OK that was easy what about 7 rolls, now it gets a little harder. We still have 1 good possibility 1, now we have 2 positions where the non 12 could be so the first one could be in any of the 7 positions, the second one can be in the remaining 6 positions so we get 1 * 7 * 6 of those two dice that are not 12 they can be any of the 11 other numbers or 11 * 11 or 11^2, we also have to look at the duplicates and remove them which in this case is 2 so our final equation looks like this 1*7*6*11^2/2*12^7
Lets clean up our equation a bit. First lets remove the original probability an make our equation look like this:
((7*6*11^2)/2*12^2)(1/12^5)
I want to pull another component out of the equation
(7*6/2)(11^2/12^2)(1^5/12^5)
Also notice I added a 1^5 this is allowed since 1 = 1*1 = 1*1*1*1*1. Now I want to simplify the exponents:
(7*6/2)(11/12)^2(1/12)^5
Ok math games now going to add some factorials or X! this simply means 5! = 5*4*3*2*1 it will help us derive a general formula later:
(7!/(5!*2!)(11/12)^2(1/12)^5
All I did is add a 5*4*3*2*1 to the top and the bottom which cancel each other out.
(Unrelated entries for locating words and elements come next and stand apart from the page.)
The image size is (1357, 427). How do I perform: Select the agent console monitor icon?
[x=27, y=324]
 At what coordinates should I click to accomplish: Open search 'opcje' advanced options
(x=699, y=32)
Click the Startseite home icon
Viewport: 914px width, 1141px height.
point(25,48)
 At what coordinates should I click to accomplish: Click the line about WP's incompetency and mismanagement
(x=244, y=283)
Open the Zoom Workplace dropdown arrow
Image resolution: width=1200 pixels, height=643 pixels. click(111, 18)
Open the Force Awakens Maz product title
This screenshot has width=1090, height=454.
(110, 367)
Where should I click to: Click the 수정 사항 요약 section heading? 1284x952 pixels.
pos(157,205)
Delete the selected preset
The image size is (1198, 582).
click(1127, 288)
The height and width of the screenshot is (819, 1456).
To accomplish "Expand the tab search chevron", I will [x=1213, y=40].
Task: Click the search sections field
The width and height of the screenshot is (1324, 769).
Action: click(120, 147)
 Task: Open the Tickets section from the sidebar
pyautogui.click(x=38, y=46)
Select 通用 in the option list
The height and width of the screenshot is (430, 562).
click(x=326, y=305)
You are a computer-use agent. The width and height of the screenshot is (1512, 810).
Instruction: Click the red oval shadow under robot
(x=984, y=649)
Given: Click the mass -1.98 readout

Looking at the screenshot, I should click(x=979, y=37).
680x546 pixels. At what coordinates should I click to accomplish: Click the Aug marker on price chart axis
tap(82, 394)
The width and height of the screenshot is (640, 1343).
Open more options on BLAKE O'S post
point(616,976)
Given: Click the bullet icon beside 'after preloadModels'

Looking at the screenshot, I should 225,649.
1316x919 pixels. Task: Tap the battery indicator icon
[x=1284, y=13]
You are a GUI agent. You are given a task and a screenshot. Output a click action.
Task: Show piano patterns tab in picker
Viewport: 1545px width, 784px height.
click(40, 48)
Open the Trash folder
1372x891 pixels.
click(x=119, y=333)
Lets look at a couple of these things (1/12) is the probability of rolling a 12 so we will call that p. 11/12 is the probability of rolling any of the other 11 numbers, so we will call that 1-p. 5 is the number of 12s you want, we’ll arbitrarily assign that x. Finally we want the number of rolls you are going to take which we will assign r. If we look at our equation above we had 7 rolls 5 12s, what is the probability, so if we set 5 to x and 7 to r we get the following equation.
(r!/x!(r-x)!)((1-p)^(r-x))(p^x)
The only intuition I did here is what I am doing removing the duplicates in the other numbers, we are not considering selection order here and we treat 11, 3, 1 of the extra numbers the same as 3, 11, 1.
With this equation you can figure out the probability with any number of rolls and any number of tables. This equation I derived is called binomial probability. While I have not proved it, it can be rather easily be proved by induction, but I have given enough of a math and probability lesson.
See I was paying attention in my probability and statistics class.
–Chris
Edit, I forgot to remove the duplicate solutions.
Edit2: This site https://www.varsitytutors.com/hotmath/hotmath_help/topics/binomial-probability explained it in fewer words than I did.